Outrage over Holocaust-denying Norwegian lawmaker

Labor Party lawmaker Anders Mathisen tells newspaper the Holocaust never happened and challenges readers to prove him wrong.

Aushwitz Birkenau entrance 311 (photo credit: Courtesy)
Aushwitz Birkenau entrance 311
(photo credit: Courtesy)
Members of a Norwegian lawmaker's own party have called for his resignation after he publicly denied the Holocaust.
Labor Party lawmaker Anders Mathisen reportedly told the Finnmarken newspaper that the Holocaust never happened and challenged readers to prove him wrong.
RELATED:Anti-Semitism’s many expressions ADL lauds German scholar for study on anti-Semitism
“There is no evidence the gas chambers or mass graves existed," he told the newspaper, according to reports. "Even reputable Holocaust historians have admitted it cannot be established.”
Mathisen reportedly has spent months researching World War II concentration camps and is advocating changing history books, according to the Coordination Forum for Countering Anti-Semitism. He also published his reported his "findings" on his Facebook page.
Mathisen reportedly has accused Holocaust survivors of exaggerating their stories.

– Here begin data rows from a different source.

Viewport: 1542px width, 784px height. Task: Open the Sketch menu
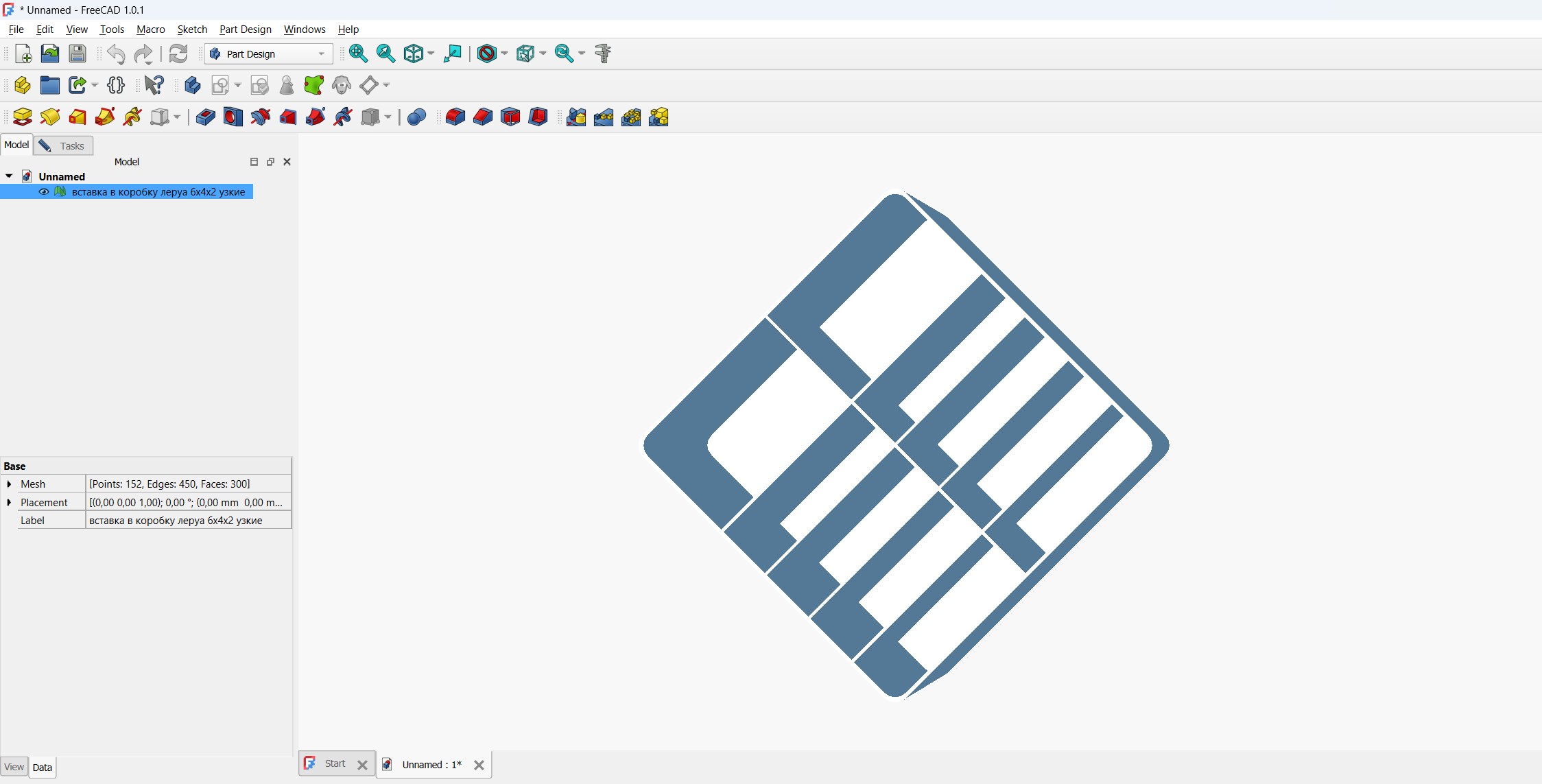(192, 29)
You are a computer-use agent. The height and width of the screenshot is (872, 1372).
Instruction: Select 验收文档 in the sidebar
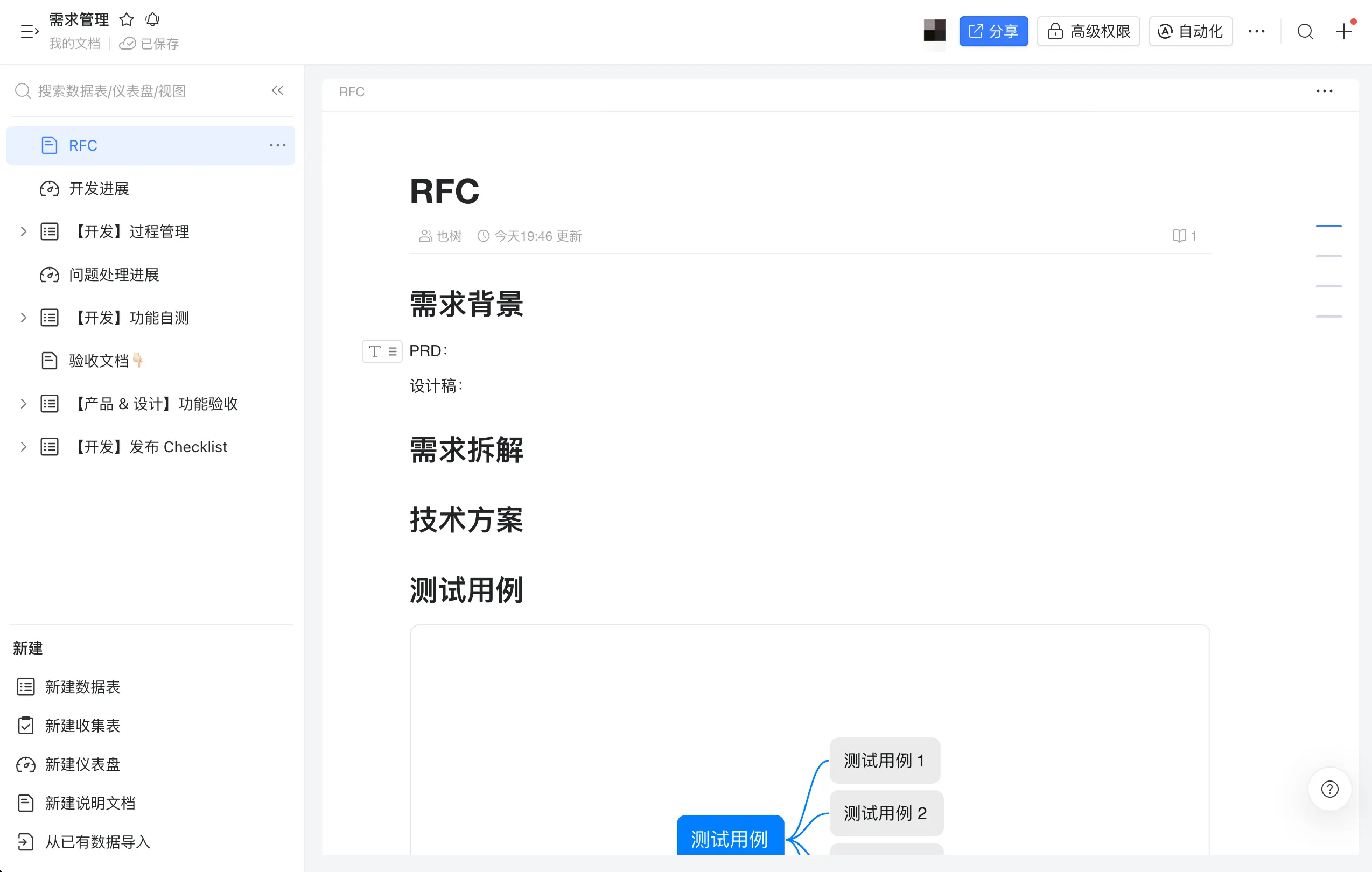[99, 361]
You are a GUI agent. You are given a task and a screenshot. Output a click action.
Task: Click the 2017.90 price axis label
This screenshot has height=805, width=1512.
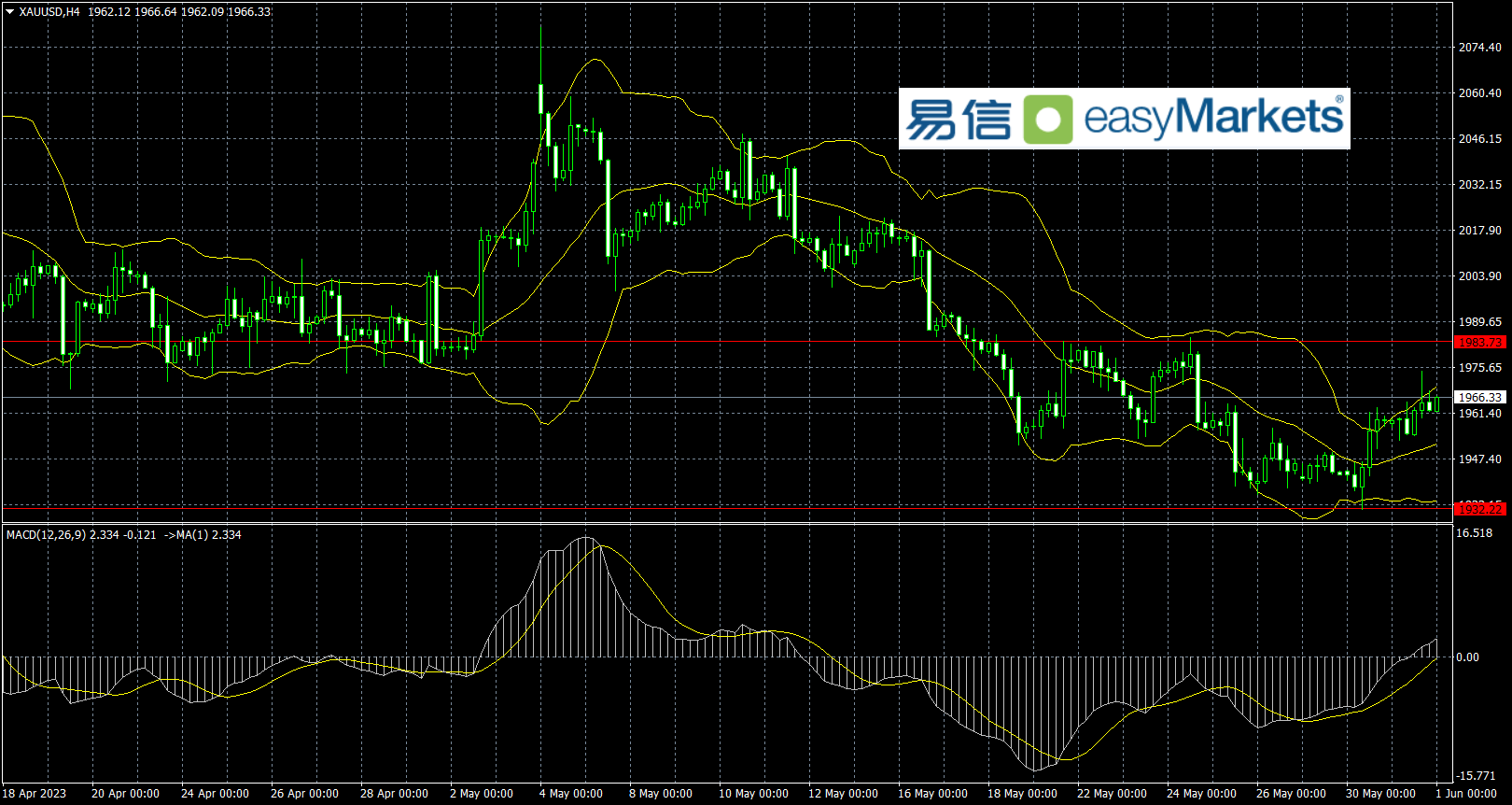(1480, 231)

He also said that the public has been brainwashed into believing in the Holocaust by films such as "Schindler's List," according to the forum.
The lawmaker has refused to resign from the party.
"Holocaust survivors are aghast at the morally repugnant comments of a Norwegian member of Parliament," Elan Steinberg, vice president of the American Gathering of Holocaust Survivors and their Descendants, said in a statement. "They are an insult to the memory of all victims of Nazi brutality, Jew and non-Jew."
Steinberg called for Mathisen's expulsion from political office and removal from the Labor Party.
"It was not until the 1990s that Norway began to confront its collaboration with the deportation of Jews and the plunder of their property during the Nazi occupation," the statement concluded. "The manner in which they deal with MP Mathisen is a test of whether those historical lessons were learned."